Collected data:
───
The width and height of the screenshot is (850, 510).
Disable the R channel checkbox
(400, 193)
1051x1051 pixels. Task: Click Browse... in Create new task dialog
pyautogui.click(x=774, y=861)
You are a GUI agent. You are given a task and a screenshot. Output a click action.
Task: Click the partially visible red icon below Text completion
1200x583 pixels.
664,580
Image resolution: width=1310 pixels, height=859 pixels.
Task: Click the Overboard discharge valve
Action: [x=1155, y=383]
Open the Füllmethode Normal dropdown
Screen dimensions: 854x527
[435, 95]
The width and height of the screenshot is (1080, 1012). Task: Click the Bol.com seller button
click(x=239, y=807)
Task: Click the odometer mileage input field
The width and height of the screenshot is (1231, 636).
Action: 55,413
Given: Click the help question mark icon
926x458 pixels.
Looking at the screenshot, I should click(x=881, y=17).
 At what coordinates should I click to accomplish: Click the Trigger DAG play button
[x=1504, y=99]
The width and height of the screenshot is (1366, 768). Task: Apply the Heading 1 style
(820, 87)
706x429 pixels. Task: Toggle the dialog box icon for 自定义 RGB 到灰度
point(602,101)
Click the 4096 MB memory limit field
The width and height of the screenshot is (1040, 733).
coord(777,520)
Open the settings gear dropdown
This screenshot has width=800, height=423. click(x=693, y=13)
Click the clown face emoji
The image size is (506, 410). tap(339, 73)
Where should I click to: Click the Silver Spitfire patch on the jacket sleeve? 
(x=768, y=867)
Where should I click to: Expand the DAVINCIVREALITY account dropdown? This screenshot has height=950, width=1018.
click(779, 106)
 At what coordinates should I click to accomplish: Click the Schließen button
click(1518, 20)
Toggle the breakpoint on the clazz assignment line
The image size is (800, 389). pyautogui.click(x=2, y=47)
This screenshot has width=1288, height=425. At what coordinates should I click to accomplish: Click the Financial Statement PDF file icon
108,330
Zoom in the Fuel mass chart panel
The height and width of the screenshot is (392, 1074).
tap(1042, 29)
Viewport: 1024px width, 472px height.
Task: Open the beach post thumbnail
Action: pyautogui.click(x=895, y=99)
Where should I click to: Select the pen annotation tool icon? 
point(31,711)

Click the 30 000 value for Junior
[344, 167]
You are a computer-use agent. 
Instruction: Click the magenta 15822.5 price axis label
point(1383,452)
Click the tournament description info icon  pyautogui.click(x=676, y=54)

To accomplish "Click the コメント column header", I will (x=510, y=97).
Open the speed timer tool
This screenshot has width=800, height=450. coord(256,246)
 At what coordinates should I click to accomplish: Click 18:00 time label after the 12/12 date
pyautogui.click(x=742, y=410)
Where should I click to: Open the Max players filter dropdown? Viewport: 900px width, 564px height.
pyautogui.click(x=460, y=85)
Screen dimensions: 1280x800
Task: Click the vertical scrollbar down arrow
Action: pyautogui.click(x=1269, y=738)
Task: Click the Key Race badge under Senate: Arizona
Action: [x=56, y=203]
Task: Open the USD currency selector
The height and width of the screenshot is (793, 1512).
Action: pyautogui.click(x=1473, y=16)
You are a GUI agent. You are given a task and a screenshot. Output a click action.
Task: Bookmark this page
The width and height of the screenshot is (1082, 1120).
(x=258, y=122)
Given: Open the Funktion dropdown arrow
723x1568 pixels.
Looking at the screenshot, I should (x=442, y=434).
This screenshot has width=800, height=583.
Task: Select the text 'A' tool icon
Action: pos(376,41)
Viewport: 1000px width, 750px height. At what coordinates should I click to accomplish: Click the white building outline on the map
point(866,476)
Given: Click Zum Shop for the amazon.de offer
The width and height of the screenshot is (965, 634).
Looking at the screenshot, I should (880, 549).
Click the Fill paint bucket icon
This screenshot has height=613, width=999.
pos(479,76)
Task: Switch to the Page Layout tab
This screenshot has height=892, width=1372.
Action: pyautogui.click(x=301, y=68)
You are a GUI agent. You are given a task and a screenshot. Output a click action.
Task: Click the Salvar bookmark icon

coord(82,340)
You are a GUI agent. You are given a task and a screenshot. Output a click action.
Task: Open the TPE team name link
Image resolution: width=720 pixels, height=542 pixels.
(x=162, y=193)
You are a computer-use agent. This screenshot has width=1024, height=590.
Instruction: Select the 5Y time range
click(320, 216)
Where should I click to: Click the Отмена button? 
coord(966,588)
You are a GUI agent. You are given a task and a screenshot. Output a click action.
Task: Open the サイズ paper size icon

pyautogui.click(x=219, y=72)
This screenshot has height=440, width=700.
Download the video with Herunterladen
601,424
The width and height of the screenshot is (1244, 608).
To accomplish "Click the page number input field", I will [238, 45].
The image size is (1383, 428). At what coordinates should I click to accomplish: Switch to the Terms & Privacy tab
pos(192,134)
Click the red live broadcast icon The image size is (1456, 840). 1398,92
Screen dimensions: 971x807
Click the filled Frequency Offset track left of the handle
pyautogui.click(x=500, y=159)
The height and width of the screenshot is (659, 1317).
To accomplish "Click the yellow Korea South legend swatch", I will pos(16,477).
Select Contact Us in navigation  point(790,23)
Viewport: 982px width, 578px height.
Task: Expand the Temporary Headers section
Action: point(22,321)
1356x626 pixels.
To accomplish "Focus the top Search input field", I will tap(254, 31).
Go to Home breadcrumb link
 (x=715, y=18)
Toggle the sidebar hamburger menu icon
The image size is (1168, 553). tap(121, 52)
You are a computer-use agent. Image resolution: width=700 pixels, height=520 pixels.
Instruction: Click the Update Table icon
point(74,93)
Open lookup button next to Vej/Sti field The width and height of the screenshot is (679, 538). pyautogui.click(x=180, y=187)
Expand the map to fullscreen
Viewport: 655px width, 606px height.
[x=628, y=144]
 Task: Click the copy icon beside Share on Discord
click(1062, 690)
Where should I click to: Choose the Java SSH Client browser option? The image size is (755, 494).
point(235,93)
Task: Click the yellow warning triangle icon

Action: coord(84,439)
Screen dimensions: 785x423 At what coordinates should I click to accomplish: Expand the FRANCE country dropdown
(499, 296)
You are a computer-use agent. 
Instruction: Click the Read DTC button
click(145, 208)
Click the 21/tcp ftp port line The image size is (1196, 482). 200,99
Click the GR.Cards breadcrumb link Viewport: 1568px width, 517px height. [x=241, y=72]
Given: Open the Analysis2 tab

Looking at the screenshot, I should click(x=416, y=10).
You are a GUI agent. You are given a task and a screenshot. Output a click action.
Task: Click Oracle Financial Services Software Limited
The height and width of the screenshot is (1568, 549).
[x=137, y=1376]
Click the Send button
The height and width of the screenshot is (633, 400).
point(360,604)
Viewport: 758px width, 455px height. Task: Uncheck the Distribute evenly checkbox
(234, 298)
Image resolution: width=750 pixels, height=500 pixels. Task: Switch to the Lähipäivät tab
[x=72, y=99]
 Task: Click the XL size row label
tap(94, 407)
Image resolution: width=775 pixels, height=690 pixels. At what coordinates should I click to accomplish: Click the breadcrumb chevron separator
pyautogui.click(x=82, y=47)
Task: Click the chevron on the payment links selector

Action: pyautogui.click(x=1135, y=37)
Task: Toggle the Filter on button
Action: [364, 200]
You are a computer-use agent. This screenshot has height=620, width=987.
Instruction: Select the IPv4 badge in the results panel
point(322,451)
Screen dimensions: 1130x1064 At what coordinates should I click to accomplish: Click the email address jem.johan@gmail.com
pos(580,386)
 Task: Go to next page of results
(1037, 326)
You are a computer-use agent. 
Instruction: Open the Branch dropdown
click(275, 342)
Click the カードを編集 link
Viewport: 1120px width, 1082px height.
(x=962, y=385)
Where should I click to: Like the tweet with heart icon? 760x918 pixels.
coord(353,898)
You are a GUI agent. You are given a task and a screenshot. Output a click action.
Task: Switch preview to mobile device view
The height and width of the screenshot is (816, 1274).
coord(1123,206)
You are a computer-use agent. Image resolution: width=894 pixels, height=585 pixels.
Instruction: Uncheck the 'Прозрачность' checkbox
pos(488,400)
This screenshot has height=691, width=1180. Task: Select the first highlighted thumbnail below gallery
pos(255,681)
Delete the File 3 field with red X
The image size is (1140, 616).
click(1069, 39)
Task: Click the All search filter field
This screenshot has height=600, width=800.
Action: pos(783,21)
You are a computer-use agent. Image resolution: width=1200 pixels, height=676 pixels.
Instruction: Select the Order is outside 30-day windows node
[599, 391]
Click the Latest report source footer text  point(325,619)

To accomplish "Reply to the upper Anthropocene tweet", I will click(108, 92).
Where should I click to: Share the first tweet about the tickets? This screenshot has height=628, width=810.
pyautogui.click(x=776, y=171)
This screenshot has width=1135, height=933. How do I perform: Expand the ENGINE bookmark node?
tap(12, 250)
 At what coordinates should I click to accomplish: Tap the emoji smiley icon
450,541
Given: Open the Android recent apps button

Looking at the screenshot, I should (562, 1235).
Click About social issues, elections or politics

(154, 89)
───
The expected answer is every line above in which the word "computer" appears.

You are a computer-use agent. 
You are a computer-use agent. This screenshot has width=1024, height=590.
You are a computer-use agent. Image resolution: width=700 pixels, height=520 pixels.
You are a computer-use agent. 
You are a computer-use agent. This screenshot has height=620, width=987.
You are a computer-use agent. 
You are a computer-use agent. Image resolution: width=894 pixels, height=585 pixels.
You are a computer-use agent. Image resolution: width=1200 pixels, height=676 pixels.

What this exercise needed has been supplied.